### [Exercise task 1]
Answer these questions from the book review below:
(a) What did the Vikings value Markland for?
(b) What place now stands at the site of the rapids Cartier named for China?
(c) How many people did Cartier kidnap?

Marking 20 years
of bold journalism,
reader supported.
Culture
Indigenous

‘A History of Canada in 10 Maps’

How European explorers, with daring and violence, drew the lines for a nation.

Crawford Kilian 8 Jan 2019TheTyee.ca

Crawford Kilian is a contributing editor of The Tyee.

Sprawling across half of North America, the modern Canadian map seems eternal. But as Adam Shoalts argues in this remarkable book, Canada is a very recent creation. We are a nation that existed on mostly blank paper before it became a reality, and the people who defined us usually had something else in mind.

Shoalts builds his story around ten narratives of exploration, from the Vikings to John Franklin’s land journeys to the Arctic. Some common themes emerge:

  1. This country was an obstacle to where Europeans really wanted to go.
  2. In itself it was valuable only for what other countries could extract from it.
  3. Violence and struggle were the price of learning about it.
  4. And respect for its Indigenous peoples was crucial to understanding its true value.

So the Vikings valued “Markland,” the coast of Labrador, for its timber (sorely lacking in Greenland). They might have stayed in Vinland, farther south, where they founded a settlement. But they stupidly massacred the first Indigenous people they met, and a gory internal dispute among the settlers pretty well ended any chance of permanent settlement.

Still, the Vikings revisited North America for timber and must have made maps. The originals were lost, but a copy of a copy, the Skálholt map, survived from the 16th century. It gave Helge Ingstad and his archaeologist wife Anne Stine a hint that Vinland must be at the tip of Newfoundland’s Great Northern Peninsula, where they found the remains of the settlement at L’Anse aux Meadows.

When European exploration of Canada began in earnest, 500 years later, it was largely based on finding a way through it to far more interesting Asian destinations. Two early Frenchmen showed how to do it wrong and how to do it better.

First Jacques Cartier in the 16th century and then Samuel de Champlain in the 17th ventured into the Gulf of St. Lawrence and on into the river. Indigenous peoples passed along rumours of a great freshwater sea in the west, which might lead eventually to China. (Cartier even named a rapids for China; it’s now the site of Lachine, Quebec.)

1200px version of Desceliers-map.png
The Gulf of St. Lawrence coastline as French cartographer Pierre Desceliers drew it in 1550 based on reports from Jacques Cartier’s expedition. Source: Copyright British Library / Granger, NYC. All Rights Reserved. Image No. 0622987. This and two other maps in this article are excerpted from the book ‘A History of Canada in Ten Maps by Adam Shoalts’, published by Allen Lane, an imprint of Penguin Canada. All rights reserved.

Cartier mostly botched the jobs of exploration and settlement, largely because he lost Indigenous trust — especially after kidnapping eight people who’d dealt with him, including a major chief. All but one died in France, but when Cartier returned to the Gulf he lied and said they were now prosperous lords.

Samuel de Champlain was far different. “Champlain,” Shoalts tells us, “had a crazy idea: unlike previous colonizers, he’d actually seek to make friends with aboriginal nations rather than antagonize them.” This, plus his technical skills, enabled him to create the best map of North America yet seen.

### [Exercise task 2]
Gather each line of the listing below that contains the word "computer".

Dataset records:

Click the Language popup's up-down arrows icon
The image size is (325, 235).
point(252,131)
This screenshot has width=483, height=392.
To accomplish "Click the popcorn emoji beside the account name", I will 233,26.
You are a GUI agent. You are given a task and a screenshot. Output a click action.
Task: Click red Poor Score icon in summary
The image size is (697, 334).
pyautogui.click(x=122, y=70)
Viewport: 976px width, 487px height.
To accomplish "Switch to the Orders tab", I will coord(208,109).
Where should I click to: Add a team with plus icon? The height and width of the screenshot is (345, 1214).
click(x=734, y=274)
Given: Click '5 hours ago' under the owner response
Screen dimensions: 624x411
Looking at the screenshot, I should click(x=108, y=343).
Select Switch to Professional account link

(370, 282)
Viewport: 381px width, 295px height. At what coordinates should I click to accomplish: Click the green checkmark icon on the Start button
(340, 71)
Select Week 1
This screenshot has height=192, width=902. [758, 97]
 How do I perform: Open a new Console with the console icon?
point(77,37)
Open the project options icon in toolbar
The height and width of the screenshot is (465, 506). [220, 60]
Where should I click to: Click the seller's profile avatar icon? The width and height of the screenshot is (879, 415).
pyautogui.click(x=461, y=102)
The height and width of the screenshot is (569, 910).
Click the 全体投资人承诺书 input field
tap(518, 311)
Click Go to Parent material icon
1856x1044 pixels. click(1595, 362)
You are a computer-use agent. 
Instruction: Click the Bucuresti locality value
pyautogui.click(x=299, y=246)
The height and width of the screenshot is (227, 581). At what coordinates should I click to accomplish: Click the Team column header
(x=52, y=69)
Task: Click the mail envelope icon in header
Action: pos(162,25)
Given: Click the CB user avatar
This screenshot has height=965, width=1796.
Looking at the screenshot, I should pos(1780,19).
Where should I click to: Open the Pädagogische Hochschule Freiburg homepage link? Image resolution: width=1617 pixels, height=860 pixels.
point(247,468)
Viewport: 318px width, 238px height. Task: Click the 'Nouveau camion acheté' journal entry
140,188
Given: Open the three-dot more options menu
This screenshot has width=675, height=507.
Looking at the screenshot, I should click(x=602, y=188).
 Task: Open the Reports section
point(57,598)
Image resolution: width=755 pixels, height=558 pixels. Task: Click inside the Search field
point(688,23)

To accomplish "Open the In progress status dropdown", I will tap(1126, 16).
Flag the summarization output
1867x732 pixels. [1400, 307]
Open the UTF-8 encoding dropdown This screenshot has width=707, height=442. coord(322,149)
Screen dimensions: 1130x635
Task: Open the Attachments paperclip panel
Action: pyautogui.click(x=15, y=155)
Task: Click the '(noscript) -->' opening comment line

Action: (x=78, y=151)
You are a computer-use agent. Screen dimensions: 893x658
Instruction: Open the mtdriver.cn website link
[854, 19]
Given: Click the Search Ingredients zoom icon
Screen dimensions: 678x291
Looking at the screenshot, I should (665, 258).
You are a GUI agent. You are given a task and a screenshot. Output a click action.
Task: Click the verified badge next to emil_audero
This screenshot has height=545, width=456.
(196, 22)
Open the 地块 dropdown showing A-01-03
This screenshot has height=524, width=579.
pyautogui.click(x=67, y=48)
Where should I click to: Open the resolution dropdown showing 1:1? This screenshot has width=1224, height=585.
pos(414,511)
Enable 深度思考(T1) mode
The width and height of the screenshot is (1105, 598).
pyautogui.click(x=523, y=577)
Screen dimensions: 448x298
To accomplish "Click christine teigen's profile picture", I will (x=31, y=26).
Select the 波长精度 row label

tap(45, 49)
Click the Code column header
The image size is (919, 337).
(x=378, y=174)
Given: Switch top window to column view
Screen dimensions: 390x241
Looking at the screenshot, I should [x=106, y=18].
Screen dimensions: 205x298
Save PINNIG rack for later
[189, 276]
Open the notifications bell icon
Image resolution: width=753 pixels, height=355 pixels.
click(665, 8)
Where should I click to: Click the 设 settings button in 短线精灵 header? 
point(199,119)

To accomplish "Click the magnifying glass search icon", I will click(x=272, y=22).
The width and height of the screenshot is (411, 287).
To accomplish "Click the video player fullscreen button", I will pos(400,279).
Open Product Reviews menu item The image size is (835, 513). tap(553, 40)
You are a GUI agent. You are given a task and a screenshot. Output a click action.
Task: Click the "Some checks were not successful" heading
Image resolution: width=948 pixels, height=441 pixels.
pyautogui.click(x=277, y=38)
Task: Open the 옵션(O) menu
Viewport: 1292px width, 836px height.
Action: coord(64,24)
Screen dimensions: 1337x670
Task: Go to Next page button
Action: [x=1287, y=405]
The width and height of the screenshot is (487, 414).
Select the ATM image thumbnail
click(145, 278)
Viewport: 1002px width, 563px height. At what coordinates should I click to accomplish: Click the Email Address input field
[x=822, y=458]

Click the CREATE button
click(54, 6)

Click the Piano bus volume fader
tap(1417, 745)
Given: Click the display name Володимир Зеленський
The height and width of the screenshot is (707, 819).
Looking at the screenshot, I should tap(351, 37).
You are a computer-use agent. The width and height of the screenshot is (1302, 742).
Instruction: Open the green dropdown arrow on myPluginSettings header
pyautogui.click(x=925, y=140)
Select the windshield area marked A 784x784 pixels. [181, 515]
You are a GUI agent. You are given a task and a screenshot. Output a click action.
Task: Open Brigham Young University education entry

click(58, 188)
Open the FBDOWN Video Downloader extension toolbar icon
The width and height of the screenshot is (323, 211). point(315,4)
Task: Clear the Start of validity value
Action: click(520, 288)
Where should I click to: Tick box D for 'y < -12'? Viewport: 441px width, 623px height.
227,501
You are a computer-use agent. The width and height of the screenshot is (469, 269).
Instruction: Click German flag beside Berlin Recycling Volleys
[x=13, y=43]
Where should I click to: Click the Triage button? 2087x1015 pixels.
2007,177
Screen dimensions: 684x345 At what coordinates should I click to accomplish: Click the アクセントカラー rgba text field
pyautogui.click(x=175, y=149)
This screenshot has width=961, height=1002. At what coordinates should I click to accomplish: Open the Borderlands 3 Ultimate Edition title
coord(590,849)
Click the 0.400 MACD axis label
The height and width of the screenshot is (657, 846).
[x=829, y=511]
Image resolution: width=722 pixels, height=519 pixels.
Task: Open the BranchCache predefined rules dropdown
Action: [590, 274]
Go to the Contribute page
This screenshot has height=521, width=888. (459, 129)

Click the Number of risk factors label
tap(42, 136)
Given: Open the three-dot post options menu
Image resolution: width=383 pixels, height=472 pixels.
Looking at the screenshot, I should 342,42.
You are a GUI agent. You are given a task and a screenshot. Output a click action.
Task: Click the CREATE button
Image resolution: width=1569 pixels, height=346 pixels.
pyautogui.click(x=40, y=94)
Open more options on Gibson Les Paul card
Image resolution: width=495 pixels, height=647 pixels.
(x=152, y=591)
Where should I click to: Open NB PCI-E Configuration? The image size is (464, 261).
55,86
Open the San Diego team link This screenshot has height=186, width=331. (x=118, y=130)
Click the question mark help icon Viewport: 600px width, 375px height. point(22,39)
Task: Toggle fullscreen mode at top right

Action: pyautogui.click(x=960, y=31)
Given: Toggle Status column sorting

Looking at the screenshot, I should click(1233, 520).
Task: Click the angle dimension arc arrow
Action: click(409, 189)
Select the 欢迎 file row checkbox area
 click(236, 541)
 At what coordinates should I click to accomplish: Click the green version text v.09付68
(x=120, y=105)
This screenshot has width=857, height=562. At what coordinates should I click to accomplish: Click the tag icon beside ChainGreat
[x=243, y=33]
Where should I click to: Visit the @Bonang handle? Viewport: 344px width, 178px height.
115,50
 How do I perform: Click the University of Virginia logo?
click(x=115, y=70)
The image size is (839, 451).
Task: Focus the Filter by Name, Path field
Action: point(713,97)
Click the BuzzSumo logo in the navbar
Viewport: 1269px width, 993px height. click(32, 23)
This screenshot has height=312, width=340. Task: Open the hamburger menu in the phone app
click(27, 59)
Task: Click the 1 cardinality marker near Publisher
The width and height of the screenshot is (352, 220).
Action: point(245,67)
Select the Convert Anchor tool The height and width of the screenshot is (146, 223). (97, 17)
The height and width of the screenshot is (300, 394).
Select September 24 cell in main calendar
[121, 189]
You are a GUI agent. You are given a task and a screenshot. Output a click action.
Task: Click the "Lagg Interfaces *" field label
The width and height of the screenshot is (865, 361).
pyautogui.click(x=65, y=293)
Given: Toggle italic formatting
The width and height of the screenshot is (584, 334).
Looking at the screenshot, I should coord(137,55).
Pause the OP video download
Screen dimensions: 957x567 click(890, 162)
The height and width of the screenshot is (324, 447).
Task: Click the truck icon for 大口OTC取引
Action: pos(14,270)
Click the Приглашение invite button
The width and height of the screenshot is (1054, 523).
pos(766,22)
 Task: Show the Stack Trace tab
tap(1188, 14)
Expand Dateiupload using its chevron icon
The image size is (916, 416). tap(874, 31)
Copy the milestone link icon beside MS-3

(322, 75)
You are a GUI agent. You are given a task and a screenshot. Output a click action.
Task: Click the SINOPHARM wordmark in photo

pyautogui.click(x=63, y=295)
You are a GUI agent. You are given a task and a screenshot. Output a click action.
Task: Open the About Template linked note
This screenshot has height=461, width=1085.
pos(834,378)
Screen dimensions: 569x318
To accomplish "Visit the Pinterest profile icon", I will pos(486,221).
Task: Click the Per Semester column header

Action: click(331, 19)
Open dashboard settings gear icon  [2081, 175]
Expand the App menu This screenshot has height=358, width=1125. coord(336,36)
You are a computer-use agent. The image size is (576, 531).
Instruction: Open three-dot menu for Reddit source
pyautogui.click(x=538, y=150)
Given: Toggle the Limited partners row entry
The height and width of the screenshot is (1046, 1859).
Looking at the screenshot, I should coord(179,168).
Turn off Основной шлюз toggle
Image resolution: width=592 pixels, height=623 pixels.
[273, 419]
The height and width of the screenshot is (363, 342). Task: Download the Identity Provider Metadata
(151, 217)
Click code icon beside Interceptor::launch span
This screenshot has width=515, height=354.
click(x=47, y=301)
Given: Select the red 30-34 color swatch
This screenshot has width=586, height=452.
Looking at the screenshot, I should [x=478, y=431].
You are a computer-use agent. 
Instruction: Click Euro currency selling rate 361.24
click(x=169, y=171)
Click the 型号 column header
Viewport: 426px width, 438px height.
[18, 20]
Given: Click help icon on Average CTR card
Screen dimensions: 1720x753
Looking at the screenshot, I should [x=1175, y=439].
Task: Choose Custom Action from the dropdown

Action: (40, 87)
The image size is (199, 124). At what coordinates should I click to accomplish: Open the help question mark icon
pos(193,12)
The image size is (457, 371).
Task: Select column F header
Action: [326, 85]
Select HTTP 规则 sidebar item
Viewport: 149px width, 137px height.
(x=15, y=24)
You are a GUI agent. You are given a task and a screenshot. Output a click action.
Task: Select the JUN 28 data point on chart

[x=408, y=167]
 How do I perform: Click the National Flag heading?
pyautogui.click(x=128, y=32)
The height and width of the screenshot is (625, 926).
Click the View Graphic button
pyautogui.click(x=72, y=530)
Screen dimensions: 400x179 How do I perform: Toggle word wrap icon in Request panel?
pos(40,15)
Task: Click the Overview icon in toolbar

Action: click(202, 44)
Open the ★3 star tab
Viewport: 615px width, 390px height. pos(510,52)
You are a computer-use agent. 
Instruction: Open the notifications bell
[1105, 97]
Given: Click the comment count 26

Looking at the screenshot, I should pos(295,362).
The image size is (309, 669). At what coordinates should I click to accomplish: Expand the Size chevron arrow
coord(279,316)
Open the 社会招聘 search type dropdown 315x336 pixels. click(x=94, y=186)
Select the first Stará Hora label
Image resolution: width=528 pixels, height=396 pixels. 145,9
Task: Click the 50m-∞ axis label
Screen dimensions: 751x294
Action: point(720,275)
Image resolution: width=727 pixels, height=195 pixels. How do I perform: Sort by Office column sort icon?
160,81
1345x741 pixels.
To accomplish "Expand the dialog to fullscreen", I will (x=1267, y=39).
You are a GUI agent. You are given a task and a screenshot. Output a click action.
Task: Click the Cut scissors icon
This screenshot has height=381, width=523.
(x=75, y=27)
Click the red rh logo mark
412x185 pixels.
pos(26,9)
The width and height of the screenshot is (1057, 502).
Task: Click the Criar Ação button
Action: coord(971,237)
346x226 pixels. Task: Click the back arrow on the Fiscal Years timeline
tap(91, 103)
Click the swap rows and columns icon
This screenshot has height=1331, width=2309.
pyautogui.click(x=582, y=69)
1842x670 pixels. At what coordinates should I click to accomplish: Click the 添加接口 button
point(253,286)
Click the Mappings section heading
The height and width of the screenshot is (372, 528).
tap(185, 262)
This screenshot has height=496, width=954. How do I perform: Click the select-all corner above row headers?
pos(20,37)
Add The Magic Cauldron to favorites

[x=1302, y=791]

### [Task answer 1]
(a) Its timber
(b) Lachine, Quebec
(c) Eight

### [Task answer 2]
You are a computer-use agent. 
You are a computer-use agent. Screen dimensions: 893x658
You are a computer-use agent. The width and height of the screenshot is (1302, 742).
You are a computer-use agent. The width and height of the screenshot is (469, 269).
You are a computer-use agent. The image size is (576, 531).
You are a computer-use agent. 
You are a computer-use agent. 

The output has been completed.